Exercise:
Copy out the records so that each line matches the original.

Stored data
=====
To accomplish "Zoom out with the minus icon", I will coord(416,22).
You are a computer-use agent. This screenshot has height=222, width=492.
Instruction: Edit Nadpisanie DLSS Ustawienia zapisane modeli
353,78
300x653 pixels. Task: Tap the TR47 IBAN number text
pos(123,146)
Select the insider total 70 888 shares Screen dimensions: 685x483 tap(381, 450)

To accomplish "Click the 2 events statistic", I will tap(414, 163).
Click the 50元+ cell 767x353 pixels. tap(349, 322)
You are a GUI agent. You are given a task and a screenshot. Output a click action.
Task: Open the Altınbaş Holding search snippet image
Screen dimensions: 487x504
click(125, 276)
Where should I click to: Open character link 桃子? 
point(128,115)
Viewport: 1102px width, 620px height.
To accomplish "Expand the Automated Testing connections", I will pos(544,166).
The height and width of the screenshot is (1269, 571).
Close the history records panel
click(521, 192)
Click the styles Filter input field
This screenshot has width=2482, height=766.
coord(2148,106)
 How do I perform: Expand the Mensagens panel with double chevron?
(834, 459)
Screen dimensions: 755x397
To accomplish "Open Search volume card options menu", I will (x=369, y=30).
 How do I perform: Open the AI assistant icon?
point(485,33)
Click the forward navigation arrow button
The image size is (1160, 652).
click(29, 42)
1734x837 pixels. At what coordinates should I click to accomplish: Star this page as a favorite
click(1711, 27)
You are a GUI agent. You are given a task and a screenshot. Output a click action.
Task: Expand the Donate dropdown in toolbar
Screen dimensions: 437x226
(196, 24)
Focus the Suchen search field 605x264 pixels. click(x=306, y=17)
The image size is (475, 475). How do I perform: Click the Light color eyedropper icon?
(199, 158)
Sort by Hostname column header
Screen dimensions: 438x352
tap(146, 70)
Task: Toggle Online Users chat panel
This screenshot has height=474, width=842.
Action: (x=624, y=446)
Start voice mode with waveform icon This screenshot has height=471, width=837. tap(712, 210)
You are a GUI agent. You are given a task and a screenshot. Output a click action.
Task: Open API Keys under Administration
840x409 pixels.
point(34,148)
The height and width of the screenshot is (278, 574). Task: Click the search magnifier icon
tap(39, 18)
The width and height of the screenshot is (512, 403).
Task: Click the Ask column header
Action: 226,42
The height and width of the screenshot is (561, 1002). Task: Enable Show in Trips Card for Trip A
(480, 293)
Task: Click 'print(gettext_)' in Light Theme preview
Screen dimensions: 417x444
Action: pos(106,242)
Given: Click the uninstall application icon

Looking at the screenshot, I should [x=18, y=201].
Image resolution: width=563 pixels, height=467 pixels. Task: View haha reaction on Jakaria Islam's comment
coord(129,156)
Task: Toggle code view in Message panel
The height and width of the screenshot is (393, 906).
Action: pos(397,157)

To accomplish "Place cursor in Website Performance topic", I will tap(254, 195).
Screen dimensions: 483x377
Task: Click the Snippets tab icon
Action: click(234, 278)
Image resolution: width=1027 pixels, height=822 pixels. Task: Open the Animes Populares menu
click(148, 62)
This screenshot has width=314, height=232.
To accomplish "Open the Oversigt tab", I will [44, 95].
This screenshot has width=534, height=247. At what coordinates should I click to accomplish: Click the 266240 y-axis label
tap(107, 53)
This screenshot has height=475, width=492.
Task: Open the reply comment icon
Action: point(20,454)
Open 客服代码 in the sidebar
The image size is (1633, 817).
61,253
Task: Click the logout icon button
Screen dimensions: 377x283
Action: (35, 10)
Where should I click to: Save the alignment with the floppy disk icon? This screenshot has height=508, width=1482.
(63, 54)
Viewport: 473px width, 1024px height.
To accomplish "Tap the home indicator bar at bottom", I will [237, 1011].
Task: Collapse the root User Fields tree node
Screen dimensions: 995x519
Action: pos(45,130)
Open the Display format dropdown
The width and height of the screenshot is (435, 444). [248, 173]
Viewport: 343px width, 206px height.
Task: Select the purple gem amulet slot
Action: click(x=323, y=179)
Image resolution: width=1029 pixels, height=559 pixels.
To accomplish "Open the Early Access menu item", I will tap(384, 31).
=====
Response:
To accomplish "Zoom out with the minus icon", I will coord(416,22).
You are a computer-use agent. This screenshot has height=222, width=492.
Instruction: Edit Nadpisanie DLSS Ustawienia zapisane modeli
353,78
300x653 pixels. Task: Tap the TR47 IBAN number text
pos(123,146)
Select the insider total 70 888 shares Screen dimensions: 685x483 tap(381, 450)

To accomplish "Click the 2 events statistic", I will tap(414, 163).
Click the 50元+ cell 767x353 pixels. tap(349, 322)
You are a GUI agent. You are given a task and a screenshot. Output a click action.
Task: Open the Altınbaş Holding search snippet image
Screen dimensions: 487x504
click(125, 276)
Where should I click to: Open character link 桃子? 
point(128,115)
Viewport: 1102px width, 620px height.
To accomplish "Expand the Automated Testing connections", I will pos(544,166).
The height and width of the screenshot is (1269, 571).
Close the history records panel
click(521, 192)
Click the styles Filter input field
This screenshot has width=2482, height=766.
coord(2148,106)
 How do I perform: Expand the Mensagens panel with double chevron?
(834, 459)
Screen dimensions: 755x397
To accomplish "Open Search volume card options menu", I will (x=369, y=30).
 How do I perform: Open the AI assistant icon?
point(485,33)
Click the forward navigation arrow button
The image size is (1160, 652).
click(29, 42)
1734x837 pixels. At what coordinates should I click to accomplish: Star this page as a favorite
click(1711, 27)
You are a GUI agent. You are given a task and a screenshot. Output a click action.
Task: Expand the Donate dropdown in toolbar
Screen dimensions: 437x226
(196, 24)
Focus the Suchen search field 605x264 pixels. click(x=306, y=17)
The image size is (475, 475). How do I perform: Click the Light color eyedropper icon?
(199, 158)
Sort by Hostname column header
Screen dimensions: 438x352
tap(146, 70)
Task: Toggle Online Users chat panel
This screenshot has height=474, width=842.
Action: (x=624, y=446)
Start voice mode with waveform icon This screenshot has height=471, width=837. tap(712, 210)
You are a GUI agent. You are given a task and a screenshot. Output a click action.
Task: Open API Keys under Administration
840x409 pixels.
point(34,148)
The height and width of the screenshot is (278, 574). Task: Click the search magnifier icon
tap(39, 18)
The width and height of the screenshot is (512, 403).
Task: Click the Ask column header
Action: 226,42
The height and width of the screenshot is (561, 1002). Task: Enable Show in Trips Card for Trip A
(480, 293)
Task: Click 'print(gettext_)' in Light Theme preview
Screen dimensions: 417x444
Action: pos(106,242)
Given: Click the uninstall application icon

Looking at the screenshot, I should [x=18, y=201].
Image resolution: width=563 pixels, height=467 pixels. Task: View haha reaction on Jakaria Islam's comment
coord(129,156)
Task: Toggle code view in Message panel
The height and width of the screenshot is (393, 906).
Action: pos(397,157)

To accomplish "Place cursor in Website Performance topic", I will tap(254, 195).
Screen dimensions: 483x377
Task: Click the Snippets tab icon
Action: click(234, 278)
Image resolution: width=1027 pixels, height=822 pixels. Task: Open the Animes Populares menu
click(148, 62)
This screenshot has width=314, height=232.
To accomplish "Open the Oversigt tab", I will [44, 95].
This screenshot has width=534, height=247. At what coordinates should I click to accomplish: Click the 266240 y-axis label
tap(107, 53)
This screenshot has height=475, width=492.
Task: Open the reply comment icon
Action: point(20,454)
Open 客服代码 in the sidebar
The image size is (1633, 817).
61,253
Task: Click the logout icon button
Screen dimensions: 377x283
Action: (35, 10)
Where should I click to: Save the alignment with the floppy disk icon? This screenshot has height=508, width=1482.
(63, 54)
Viewport: 473px width, 1024px height.
To accomplish "Tap the home indicator bar at bottom", I will [237, 1011].
Task: Collapse the root User Fields tree node
Screen dimensions: 995x519
Action: pos(45,130)
Open the Display format dropdown
The width and height of the screenshot is (435, 444). [248, 173]
Viewport: 343px width, 206px height.
Task: Select the purple gem amulet slot
Action: click(x=323, y=179)
Image resolution: width=1029 pixels, height=559 pixels.
To accomplish "Open the Early Access menu item", I will tap(384, 31).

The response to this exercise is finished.